Une persécution en vaut une autre. Dès le lendemain de ces incidents, les régions chiites, endeuillées par un tragique accident de la route, tournent leur colère contre un ennemi virtuel mêlant dans l’imaginaire populaire les sunnites – l’accident ayant eu lieu dans une région de cette coloration-là – et tous les participants au mouvement de contestation. « Vous êtes tous des sionistes », s’écrie un homme à la télévision, exprimant ainsi son propre sentiment de persécution, pendant que des centaines de personnes hurlent furieusement « chiites, chiites », comme pour bien fixer la frontière identitaire et signifier aux chiites de la Révolution, à Tyr, à Nabatiyé et ailleurs, leur condition de renégats… Puis, après quelques razzias et virées furibardes à la Hell’s Angels ici et là, vient l’heure du déni ubuesque et insolent : « Certaines parties s’efforcent de susciter méthodiquement des tensions confessionnelles sur le terrain », déplorent, sans rire, les membres du bloc parlementaire du Hezbollah dans un communiqué publié hier.
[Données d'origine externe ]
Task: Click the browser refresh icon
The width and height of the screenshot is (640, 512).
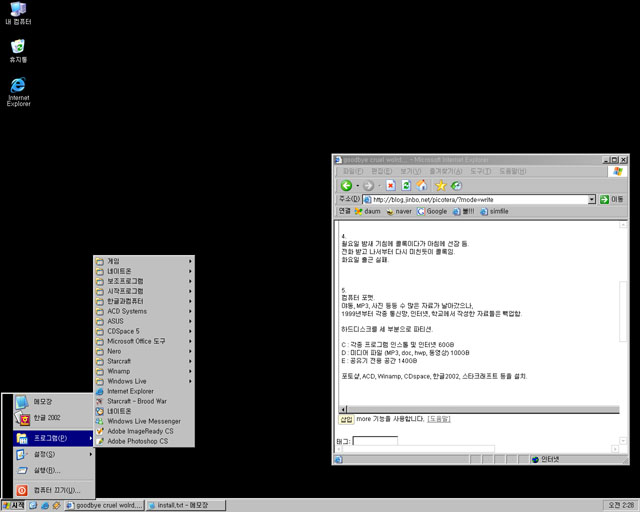Action: click(x=406, y=186)
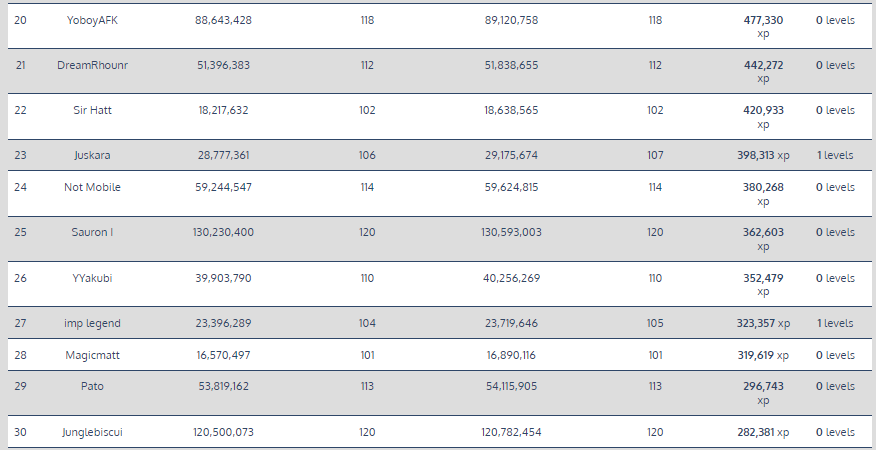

Pendant ce temps, les tractations en vue de la formation du prochain gouvernement s’enlisent. Tout à fait comme cela s’était produit avec le précédent cabinet… Et les autres. Dans pratiquement toutes ses apparitions télévisées depuis le début du mouvement de contestation, le président de la République s’est appliqué à prendre ses distances à l’égard du consensualisme communautaire qu’il a rendu responsable des échecs rencontrés par les gouvernements successifs. Et il a largement raison sur ce point. Alors pourquoi son camp s’évertue-t-il à resservir le même plat au peuple libanais ? Pourquoi s’obstine-t-on, alors que le temps manque et que le pays tombe, à vouloir donner le mal comme remède ? Le Liban serait-il condamné à être toujours emporté dans cette dérive sectaire du système ?
Au point où en est la situation, il y a aujourd’hui deux options politiques et seulement deux. Le 8 Mars et ses alliés aounistes sont majoritaires à la Chambre. S’ils considèrent qu’ils ont raison contre le mouvement de contestation, que la révolte en cours est plus nuisible que bénéfique au pays, alors qu’ils osent un cabinet 8 Mars. Avec un Premier ministre 8 Mars. Si, au contraire, ils pensent ne pas avoir suffisamment de légitimité pour imposer un cabinet monochrome et reconnaissent être dans l’incapacité de résoudre la crise économique et financière (ce qui serait plus réaliste), alors qu’ils dégagent !
Le premier qui dira que cela est impossible, que le Liban est un « pays de consensus » et que Gebran Bassil et Samir Geagea doivent « posséder » les ministres chrétiens, Hassan Nasrallah et Nabih Berry les chiites, Saad Hariri les sunnites et Walid Joumblatt les druzes, il faudra cette fois-ci que la Révolution le fasse taire.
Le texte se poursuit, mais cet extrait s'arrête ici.